**Exercise instructions**
Filter the listing down to the lines containing the word "Vargas".

**Extracted records**
• • • •
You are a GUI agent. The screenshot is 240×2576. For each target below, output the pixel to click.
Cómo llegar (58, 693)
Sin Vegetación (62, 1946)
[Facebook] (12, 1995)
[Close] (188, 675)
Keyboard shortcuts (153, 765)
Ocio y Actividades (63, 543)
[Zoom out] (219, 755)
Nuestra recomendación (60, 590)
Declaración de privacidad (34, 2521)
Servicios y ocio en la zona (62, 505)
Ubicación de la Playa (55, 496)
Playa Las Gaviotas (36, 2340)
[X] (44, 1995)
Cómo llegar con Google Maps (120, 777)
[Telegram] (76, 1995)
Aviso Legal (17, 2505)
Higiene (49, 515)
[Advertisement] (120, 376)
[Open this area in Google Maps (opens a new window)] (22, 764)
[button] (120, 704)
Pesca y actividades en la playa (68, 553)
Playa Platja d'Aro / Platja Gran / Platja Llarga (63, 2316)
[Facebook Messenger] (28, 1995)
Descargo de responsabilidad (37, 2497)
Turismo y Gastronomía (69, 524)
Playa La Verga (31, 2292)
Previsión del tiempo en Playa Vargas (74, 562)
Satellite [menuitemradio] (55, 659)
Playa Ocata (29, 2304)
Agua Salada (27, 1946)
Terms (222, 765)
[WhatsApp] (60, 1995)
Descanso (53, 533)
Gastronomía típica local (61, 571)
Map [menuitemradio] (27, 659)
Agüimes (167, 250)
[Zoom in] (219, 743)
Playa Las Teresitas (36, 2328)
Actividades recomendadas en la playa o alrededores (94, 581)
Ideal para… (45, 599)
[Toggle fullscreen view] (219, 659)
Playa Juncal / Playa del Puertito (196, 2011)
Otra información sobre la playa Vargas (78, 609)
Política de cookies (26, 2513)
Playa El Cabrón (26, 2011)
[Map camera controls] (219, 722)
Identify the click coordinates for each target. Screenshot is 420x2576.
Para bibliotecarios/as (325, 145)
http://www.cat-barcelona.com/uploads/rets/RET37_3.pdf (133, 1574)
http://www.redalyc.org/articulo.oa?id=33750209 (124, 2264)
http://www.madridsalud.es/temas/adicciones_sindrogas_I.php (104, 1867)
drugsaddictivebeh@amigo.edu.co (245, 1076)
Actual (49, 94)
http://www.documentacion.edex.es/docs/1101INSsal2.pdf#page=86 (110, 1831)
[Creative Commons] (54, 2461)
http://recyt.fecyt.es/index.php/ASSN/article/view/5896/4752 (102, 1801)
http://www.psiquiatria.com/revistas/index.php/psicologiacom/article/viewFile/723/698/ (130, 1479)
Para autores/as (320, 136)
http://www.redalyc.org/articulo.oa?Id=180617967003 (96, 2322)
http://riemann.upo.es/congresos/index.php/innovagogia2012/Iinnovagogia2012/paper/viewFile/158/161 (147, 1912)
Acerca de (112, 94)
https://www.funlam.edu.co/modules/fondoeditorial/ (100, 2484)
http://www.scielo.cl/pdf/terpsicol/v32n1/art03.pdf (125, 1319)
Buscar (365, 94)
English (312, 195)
• • • •
**Result below**
Previsión del tiempo en Playa Vargas (74, 562)
Otra información sobre la playa Vargas (78, 609)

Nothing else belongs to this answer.